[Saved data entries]
-- START --

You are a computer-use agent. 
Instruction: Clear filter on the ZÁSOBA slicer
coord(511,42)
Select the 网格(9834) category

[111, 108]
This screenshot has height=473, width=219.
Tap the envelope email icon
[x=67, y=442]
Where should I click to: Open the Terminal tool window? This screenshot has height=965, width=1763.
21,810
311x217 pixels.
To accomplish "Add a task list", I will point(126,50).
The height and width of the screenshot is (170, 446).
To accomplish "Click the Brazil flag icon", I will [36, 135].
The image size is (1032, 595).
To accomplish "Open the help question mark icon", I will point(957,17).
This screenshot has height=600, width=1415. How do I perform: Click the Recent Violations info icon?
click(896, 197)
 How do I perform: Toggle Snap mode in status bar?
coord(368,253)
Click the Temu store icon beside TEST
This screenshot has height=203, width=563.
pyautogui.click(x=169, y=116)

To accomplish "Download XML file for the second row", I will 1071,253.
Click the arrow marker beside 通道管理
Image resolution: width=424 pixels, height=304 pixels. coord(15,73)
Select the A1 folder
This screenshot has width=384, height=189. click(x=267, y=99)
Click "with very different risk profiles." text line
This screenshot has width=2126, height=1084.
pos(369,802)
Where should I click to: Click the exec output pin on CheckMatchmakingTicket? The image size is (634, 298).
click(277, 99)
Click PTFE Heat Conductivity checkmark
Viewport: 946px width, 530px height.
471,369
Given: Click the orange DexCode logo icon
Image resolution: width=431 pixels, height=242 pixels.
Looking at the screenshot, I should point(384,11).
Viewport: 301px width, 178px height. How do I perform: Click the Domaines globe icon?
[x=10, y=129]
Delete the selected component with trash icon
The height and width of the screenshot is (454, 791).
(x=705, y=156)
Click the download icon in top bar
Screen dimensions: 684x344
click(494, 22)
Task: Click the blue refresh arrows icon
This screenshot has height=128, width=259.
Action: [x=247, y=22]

-- END --

__WHAT THE EXERCISE ASKS__:
Turn the entries, starting with the first line and going on through the line with "pos(369,802)", into a numbered list. Leave out blank lines.

__SOLUTION TO THE PROBLEM__:
1. You are a computer-use agent. 
2. Instruction: Clear filter on the ZÁSOBA slicer
3. coord(511,42)
4. Select the 网格(9834) category
5. [111, 108]
6. This screenshot has height=473, width=219.
7. Tap the envelope email icon
8. [x=67, y=442]
9. Where should I click to: Open the Terminal tool window? This screenshot has height=965, width=1763.
10. 21,810
11. 311x217 pixels.
12. To accomplish "Add a task list", I will point(126,50).
13. The height and width of the screenshot is (170, 446).
14. To accomplish "Click the Brazil flag icon", I will [36, 135].
15. The image size is (1032, 595).
16. To accomplish "Open the help question mark icon", I will point(957,17).
17. This screenshot has height=600, width=1415. How do I perform: Click the Recent Violations info icon?
18. click(896, 197)
19.  How do I perform: Toggle Snap mode in status bar?
20. coord(368,253)
21. Click the Temu store icon beside TEST
22. This screenshot has height=203, width=563.
23. pyautogui.click(x=169, y=116)
24. To accomplish "Download XML file for the second row", I will 1071,253.
25. Click the arrow marker beside 通道管理
26. Image resolution: width=424 pixels, height=304 pixels. coord(15,73)
27. Select the A1 folder
28. This screenshot has width=384, height=189. click(x=267, y=99)
29. Click "with very different risk profiles." text line
30. This screenshot has width=2126, height=1084.
31. pos(369,802)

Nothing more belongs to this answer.